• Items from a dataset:
━━━━━━━━━━━━━━━━

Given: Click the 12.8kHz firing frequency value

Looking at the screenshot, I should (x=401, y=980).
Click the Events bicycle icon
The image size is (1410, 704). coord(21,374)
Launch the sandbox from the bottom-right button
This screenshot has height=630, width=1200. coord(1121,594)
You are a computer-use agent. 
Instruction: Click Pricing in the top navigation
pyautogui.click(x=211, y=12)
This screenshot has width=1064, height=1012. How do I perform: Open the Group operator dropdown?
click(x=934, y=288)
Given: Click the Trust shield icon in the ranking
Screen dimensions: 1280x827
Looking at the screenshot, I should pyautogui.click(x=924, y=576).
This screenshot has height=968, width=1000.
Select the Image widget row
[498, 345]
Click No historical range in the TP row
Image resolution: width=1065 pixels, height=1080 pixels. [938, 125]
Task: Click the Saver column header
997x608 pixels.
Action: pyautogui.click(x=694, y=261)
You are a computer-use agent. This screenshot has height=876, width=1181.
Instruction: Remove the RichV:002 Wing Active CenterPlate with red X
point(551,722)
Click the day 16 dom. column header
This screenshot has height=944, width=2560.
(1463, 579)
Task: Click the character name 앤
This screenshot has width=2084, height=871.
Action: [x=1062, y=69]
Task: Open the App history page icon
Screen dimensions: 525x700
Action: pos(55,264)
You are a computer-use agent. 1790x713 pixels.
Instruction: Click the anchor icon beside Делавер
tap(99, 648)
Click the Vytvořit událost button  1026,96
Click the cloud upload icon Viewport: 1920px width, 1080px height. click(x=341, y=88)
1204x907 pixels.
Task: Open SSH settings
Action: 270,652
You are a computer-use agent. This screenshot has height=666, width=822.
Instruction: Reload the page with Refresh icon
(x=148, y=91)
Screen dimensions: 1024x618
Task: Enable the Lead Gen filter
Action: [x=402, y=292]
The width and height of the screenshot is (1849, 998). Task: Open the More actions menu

━━━━━━━━━━━━━━━━

• TASK DESCRIPTION: Reproduce every record in full, keeping each one exactly as it reads.

• RESULT FOR THIS TASK:
Given: Click the 12.8kHz firing frequency value

Looking at the screenshot, I should (x=401, y=980).
Click the Events bicycle icon
The image size is (1410, 704). coord(21,374)
Launch the sandbox from the bottom-right button
This screenshot has height=630, width=1200. coord(1121,594)
You are a computer-use agent. 
Instruction: Click Pricing in the top navigation
pyautogui.click(x=211, y=12)
This screenshot has width=1064, height=1012. How do I perform: Open the Group operator dropdown?
click(x=934, y=288)
Given: Click the Trust shield icon in the ranking
Screen dimensions: 1280x827
Looking at the screenshot, I should pyautogui.click(x=924, y=576).
This screenshot has height=968, width=1000.
Select the Image widget row
[498, 345]
Click No historical range in the TP row
Image resolution: width=1065 pixels, height=1080 pixels. [938, 125]
Task: Click the Saver column header
997x608 pixels.
Action: pyautogui.click(x=694, y=261)
You are a computer-use agent. This screenshot has height=876, width=1181.
Instruction: Remove the RichV:002 Wing Active CenterPlate with red X
point(551,722)
Click the day 16 dom. column header
This screenshot has height=944, width=2560.
(1463, 579)
Task: Click the character name 앤
This screenshot has width=2084, height=871.
Action: [x=1062, y=69]
Task: Open the App history page icon
Screen dimensions: 525x700
Action: pos(55,264)
You are a computer-use agent. 1790x713 pixels.
Instruction: Click the anchor icon beside Делавер
tap(99, 648)
Click the Vytvořit událost button  1026,96
Click the cloud upload icon Viewport: 1920px width, 1080px height. click(x=341, y=88)
1204x907 pixels.
Task: Open SSH settings
Action: 270,652
You are a computer-use agent. This screenshot has height=666, width=822.
Instruction: Reload the page with Refresh icon
(x=148, y=91)
Screen dimensions: 1024x618
Task: Enable the Lead Gen filter
Action: [x=402, y=292]
The width and height of the screenshot is (1849, 998). Task: Open the More actions menu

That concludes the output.